↓
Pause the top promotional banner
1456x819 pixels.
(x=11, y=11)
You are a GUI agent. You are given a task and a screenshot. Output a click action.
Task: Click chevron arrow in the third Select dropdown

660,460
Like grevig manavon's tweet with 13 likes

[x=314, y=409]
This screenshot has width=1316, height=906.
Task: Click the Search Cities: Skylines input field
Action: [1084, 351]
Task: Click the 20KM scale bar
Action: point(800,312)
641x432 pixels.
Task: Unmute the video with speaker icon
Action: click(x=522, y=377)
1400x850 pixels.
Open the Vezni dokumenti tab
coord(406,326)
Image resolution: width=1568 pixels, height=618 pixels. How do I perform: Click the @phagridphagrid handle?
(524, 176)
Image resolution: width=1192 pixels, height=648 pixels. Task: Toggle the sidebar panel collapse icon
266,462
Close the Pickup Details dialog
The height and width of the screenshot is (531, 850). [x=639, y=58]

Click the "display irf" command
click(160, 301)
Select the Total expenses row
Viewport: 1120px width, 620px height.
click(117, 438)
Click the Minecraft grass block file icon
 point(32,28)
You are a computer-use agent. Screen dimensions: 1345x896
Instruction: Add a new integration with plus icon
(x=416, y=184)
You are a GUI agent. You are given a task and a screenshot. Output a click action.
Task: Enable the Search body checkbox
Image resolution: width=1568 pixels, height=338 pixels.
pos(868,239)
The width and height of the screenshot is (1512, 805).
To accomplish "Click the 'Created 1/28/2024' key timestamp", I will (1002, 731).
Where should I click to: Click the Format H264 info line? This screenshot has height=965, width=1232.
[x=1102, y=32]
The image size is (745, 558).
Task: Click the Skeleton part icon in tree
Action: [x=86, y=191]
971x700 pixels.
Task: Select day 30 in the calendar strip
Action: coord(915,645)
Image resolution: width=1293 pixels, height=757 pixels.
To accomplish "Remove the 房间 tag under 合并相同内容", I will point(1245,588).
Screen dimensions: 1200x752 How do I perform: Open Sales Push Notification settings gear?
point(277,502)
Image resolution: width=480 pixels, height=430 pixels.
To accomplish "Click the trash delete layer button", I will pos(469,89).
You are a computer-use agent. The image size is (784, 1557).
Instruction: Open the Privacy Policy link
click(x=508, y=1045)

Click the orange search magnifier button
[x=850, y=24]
↑
◆ What to do ◆
Print the records again in full, exactly as they appear above.

◆ Exercise result ◆
Pause the top promotional banner
1456x819 pixels.
(x=11, y=11)
You are a GUI agent. You are given a task and a screenshot. Output a click action.
Task: Click chevron arrow in the third Select dropdown

660,460
Like grevig manavon's tweet with 13 likes

[x=314, y=409]
This screenshot has width=1316, height=906.
Task: Click the Search Cities: Skylines input field
Action: [1084, 351]
Task: Click the 20KM scale bar
Action: point(800,312)
641x432 pixels.
Task: Unmute the video with speaker icon
Action: click(x=522, y=377)
1400x850 pixels.
Open the Vezni dokumenti tab
coord(406,326)
Image resolution: width=1568 pixels, height=618 pixels. How do I perform: Click the @phagridphagrid handle?
(524, 176)
Image resolution: width=1192 pixels, height=648 pixels. Task: Toggle the sidebar panel collapse icon
266,462
Close the Pickup Details dialog
The height and width of the screenshot is (531, 850). [x=639, y=58]

Click the "display irf" command
click(160, 301)
Select the Total expenses row
Viewport: 1120px width, 620px height.
click(117, 438)
Click the Minecraft grass block file icon
 point(32,28)
You are a computer-use agent. Screen dimensions: 1345x896
Instruction: Add a new integration with plus icon
(x=416, y=184)
You are a GUI agent. You are given a task and a screenshot. Output a click action.
Task: Enable the Search body checkbox
Image resolution: width=1568 pixels, height=338 pixels.
pos(868,239)
The width and height of the screenshot is (1512, 805).
To accomplish "Click the 'Created 1/28/2024' key timestamp", I will (1002, 731).
Where should I click to: Click the Format H264 info line? This screenshot has height=965, width=1232.
[x=1102, y=32]
The image size is (745, 558).
Task: Click the Skeleton part icon in tree
Action: [x=86, y=191]
971x700 pixels.
Task: Select day 30 in the calendar strip
Action: coord(915,645)
Image resolution: width=1293 pixels, height=757 pixels.
To accomplish "Remove the 房间 tag under 合并相同内容", I will point(1245,588).
Screen dimensions: 1200x752 How do I perform: Open Sales Push Notification settings gear?
point(277,502)
Image resolution: width=480 pixels, height=430 pixels.
To accomplish "Click the trash delete layer button", I will pos(469,89).
You are a computer-use agent. The image size is (784, 1557).
Instruction: Open the Privacy Policy link
click(x=508, y=1045)

Click the orange search magnifier button
[x=850, y=24]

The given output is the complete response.